Open the Data/FundTransferDAL.cs file, which is the class that represents the data access layer of the sample application and locate the vulnerable part of the GetFundTransfers method where the user-controlled input is passed into the search parameter:

public IEnumerable<FundTransfer> GetFundTransfers(string   search)
{
    List<FundTransfer> fundTransfers =         new List<FundTransfer>();
    
    using (SqliteConnection con =         new SqliteConnection(connectionString))  
    {
        SqliteCommand cmd =             new SqliteCommand("Select *                 fromFundTransfer where Note like '%"                     + search + "%'", con);
        cmd.CommandType = CommandType.Text;
  
        con.Open();  
        SqliteDataReader rdr = cmd.ExecuteReader();

The preceding highlighted code is where the query is composed, and the search concatenated to form a SQL query.

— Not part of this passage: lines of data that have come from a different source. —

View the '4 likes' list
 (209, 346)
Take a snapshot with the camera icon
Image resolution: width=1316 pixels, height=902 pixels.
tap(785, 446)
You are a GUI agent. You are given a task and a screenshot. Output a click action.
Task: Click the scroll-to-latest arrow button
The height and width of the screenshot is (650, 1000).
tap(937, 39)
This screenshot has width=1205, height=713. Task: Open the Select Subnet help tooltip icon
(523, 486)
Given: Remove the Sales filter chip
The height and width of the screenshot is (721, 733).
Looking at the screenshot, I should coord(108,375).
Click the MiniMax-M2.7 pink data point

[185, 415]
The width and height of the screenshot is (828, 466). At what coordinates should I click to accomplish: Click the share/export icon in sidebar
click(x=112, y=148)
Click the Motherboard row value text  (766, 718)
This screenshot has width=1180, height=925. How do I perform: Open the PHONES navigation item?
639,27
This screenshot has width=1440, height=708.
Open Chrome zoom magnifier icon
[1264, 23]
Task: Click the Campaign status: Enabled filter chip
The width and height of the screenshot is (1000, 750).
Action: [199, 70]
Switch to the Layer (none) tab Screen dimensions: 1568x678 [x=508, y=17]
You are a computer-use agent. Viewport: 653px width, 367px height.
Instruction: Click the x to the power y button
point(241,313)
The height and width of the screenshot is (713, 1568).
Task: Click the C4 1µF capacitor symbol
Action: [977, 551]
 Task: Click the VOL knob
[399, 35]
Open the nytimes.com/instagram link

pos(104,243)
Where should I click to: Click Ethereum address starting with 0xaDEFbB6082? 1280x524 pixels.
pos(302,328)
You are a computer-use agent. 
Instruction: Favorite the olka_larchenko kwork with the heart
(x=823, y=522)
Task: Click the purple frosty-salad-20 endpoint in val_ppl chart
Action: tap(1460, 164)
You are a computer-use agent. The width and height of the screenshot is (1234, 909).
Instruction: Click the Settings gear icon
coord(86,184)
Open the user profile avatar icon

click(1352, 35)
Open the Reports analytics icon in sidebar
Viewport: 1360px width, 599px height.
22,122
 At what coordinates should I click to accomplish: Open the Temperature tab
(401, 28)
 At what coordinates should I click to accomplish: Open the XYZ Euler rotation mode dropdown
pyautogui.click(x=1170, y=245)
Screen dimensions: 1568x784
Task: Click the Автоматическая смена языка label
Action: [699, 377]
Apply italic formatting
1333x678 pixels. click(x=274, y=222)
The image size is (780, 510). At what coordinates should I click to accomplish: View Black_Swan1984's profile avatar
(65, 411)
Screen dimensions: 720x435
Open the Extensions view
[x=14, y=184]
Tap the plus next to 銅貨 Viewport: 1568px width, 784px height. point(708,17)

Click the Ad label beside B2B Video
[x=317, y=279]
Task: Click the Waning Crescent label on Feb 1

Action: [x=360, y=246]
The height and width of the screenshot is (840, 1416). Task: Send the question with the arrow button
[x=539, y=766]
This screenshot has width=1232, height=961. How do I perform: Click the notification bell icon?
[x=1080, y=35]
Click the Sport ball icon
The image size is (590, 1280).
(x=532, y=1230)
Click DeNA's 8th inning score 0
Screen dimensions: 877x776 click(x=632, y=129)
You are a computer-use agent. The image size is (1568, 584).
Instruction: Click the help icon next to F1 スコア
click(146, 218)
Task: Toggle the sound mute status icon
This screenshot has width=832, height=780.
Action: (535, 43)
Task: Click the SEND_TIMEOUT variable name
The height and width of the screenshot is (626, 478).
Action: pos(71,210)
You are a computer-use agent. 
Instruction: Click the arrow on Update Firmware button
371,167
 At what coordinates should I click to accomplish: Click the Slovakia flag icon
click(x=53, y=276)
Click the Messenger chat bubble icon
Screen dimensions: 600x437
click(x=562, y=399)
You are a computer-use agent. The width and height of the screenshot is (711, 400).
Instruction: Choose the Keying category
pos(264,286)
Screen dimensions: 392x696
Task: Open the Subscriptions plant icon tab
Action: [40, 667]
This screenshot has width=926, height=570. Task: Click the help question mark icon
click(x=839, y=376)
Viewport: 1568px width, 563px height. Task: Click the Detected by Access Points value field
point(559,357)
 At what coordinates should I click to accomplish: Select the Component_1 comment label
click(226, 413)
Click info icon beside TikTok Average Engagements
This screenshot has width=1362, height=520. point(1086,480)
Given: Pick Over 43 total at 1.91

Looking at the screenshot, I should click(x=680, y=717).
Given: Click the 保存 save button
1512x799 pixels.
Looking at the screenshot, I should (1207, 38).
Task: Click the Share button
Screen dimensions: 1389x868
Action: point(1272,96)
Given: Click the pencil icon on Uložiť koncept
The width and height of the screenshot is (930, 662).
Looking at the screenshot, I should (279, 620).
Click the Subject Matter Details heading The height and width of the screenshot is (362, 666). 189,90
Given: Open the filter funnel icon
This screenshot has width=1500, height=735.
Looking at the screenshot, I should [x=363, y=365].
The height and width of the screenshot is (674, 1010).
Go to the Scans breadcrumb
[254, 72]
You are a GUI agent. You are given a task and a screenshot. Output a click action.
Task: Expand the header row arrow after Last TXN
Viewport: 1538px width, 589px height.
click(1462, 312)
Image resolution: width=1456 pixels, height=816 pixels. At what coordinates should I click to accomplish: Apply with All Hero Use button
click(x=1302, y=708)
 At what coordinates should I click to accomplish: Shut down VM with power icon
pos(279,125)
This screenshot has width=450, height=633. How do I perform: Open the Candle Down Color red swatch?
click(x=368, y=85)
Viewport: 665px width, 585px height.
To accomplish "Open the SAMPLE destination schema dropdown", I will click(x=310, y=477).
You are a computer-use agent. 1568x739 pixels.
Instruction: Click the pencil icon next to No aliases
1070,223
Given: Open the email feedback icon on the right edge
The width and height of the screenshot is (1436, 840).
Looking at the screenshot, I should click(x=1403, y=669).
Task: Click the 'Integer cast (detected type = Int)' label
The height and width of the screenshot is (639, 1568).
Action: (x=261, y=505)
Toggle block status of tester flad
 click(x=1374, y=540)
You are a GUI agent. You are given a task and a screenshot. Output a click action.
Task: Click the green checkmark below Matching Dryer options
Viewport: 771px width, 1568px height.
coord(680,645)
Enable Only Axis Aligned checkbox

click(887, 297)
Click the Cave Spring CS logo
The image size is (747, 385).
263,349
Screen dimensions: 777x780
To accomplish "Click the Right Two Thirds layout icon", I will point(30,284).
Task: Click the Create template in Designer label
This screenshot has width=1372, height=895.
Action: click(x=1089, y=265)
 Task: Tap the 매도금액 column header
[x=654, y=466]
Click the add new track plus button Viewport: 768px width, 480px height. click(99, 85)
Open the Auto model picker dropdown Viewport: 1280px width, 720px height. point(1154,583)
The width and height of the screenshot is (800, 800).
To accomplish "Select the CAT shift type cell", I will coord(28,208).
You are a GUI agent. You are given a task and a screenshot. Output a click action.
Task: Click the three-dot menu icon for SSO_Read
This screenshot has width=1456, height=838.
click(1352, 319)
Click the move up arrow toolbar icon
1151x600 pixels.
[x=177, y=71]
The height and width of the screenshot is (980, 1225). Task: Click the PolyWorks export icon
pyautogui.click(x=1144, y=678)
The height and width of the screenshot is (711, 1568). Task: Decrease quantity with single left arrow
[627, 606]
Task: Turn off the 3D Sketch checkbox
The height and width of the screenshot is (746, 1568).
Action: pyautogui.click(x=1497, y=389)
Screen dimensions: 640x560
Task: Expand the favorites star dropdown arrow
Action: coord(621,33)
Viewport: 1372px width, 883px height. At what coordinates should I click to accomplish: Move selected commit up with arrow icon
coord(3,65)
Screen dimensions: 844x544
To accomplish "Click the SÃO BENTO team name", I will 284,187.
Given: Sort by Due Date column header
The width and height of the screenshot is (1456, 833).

To remediate the SQL injection vulnerability, change the preceding highlighted code:

public IEnumerable<FundTransfer> GetFundTransfers(string   search)
{
    List<FundTransfer> fundTransfers =         new List<FundTransfer>();
  
    using (SqliteConnection con =         new SqliteConnection(connectionString))
    {
        SqliteCommand cmd =             new SqliteCommand("Select * from                 FundTransfer where Note like '%" +                     @search + "%'", con);
        cmd.CommandType = CommandType.Text;
        cmd.Parameters.AddWithValue("@search",search);
        con.Open();
        SqliteDataReader rdr = cmd.ExecuteReader();

Using the parameterization approach, we have converted the search string into a SQL parameter and passed the value into SqlLiteParameterCollection.

How it works…

The SqlLiteCommand instance is blindly passed with a raw SQL concatenated user input. This supplied string is a source for a SQL injection. The input string search is not validated and unsanitized, letting an adversary insert an arbitrary SQL command or modify the query's intention:

SqliteCommand cmd = new SqliteCommand("Select * from FundTransfer where Note like '%" + search + "%'", con);

You can rewrite the vulnerable ADO.NET code and make it secure by using query parameters. The AddWithValue method from SqliteParametersCollection of the SQliteCommand object allows you to add query parameters and safely pass values into the query:

cmd.Parameters.AddWithValue("@search", search);

Changing the search string into a placeholder makes the query parameterized:

SqliteCommand cmd = new SqliteCommand("Select * from FundTransfer where Note like '%" + @search + "%'", con);

When your ASP.NET Core web application executes the preceding lines of code, the query is now parameterized, safely passing the search value, and preventing malicious actors from altering the SQL.

There's more…

This recipe uses SQLite as the DBMS for the sample solution, but if you were to use Microsoft SQL Server, another option is to convert the query into a stored procedure and use it with DB parameters. You would then have to utilize the SQLCommand object and set the CommandType property to System.Data.CommandType.StoredProcedure, allowing the execution of parameterized stored procedures from code. These classes are available under the System.Data.SqlClient namespace and in the new Microsoft.Data.SqlClient package.

Here's a sample code snippet:

SqlCommand cmd = new     SqlCommand("sp_SearchFundTransfer",con);  
cmd.CommandType = CommandType.StoredProcedure;  
cmd.Parameters.AddWithValue("@search", search);

To write better and secure code, use the built-in support for database features such as prepared statements or parameterized queries made possible by its data provider frameworks.